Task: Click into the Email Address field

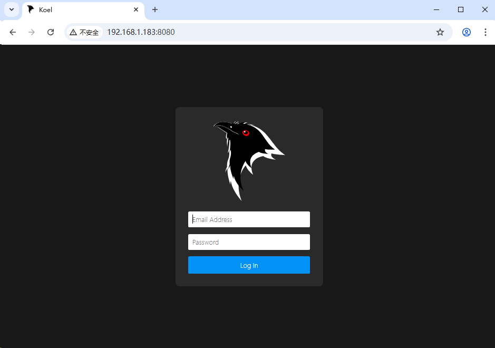Action: 249,219
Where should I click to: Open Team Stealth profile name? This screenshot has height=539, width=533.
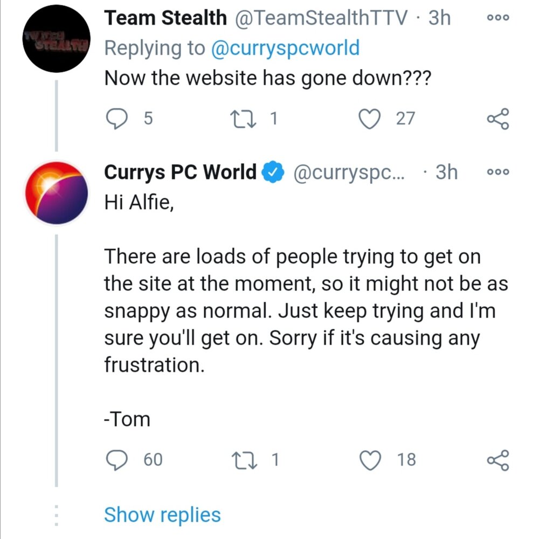[165, 18]
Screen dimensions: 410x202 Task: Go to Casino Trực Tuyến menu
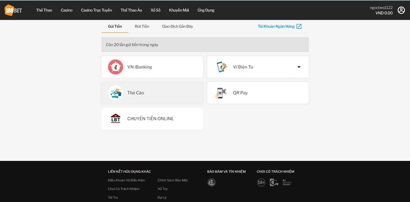[96, 10]
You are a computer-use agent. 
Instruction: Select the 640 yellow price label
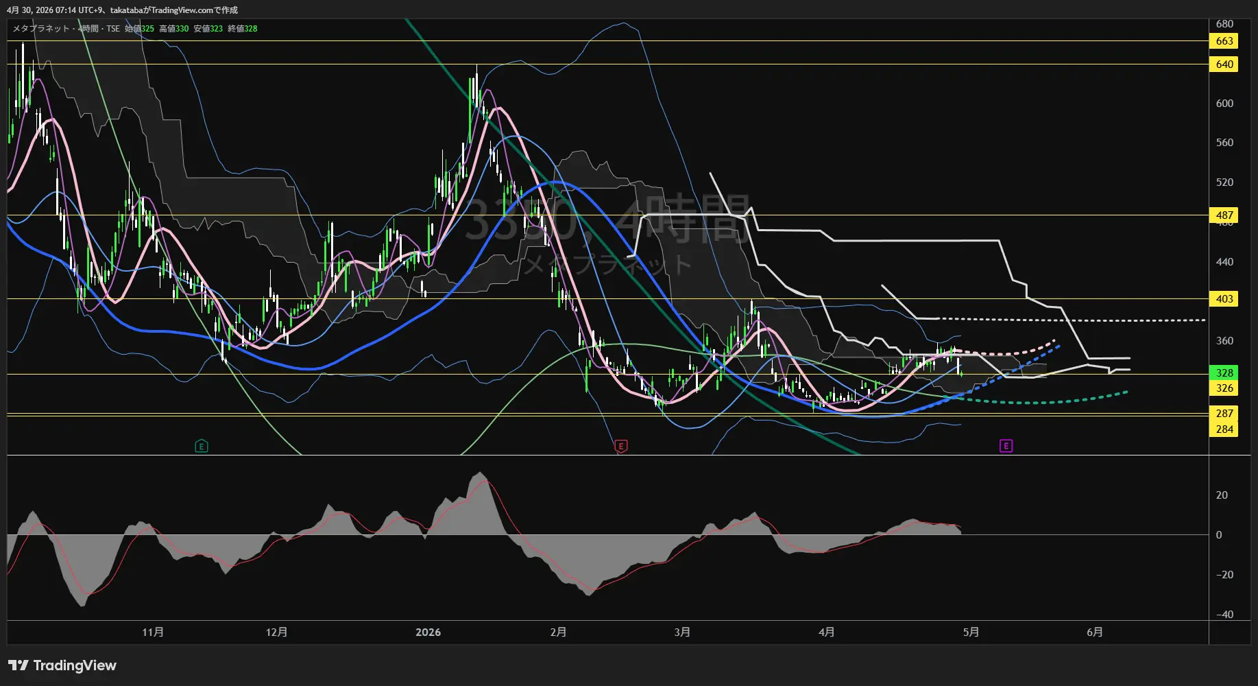[1224, 64]
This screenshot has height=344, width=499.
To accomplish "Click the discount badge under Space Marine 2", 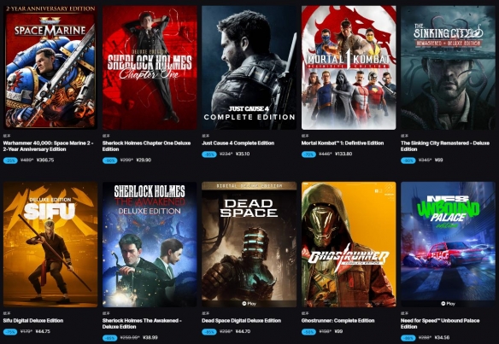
§
**Your objective**
A word-for-word copy is needed of the lines from the line with "Where should I" through the last line of the entries above, with both ends kept and the pictures dropped.

**Response**
Where should I click to: Open Team Stealth profile name? This screenshot has height=539, width=533.
[165, 18]
Screen dimensions: 410x202 Task: Go to Casino Trực Tuyến menu
[96, 10]
You are a computer-use agent. 
Instruction: Select the 640 yellow price label
[1224, 64]
This screenshot has height=344, width=499.
To accomplish "Click the discount badge under Space Marine 2", 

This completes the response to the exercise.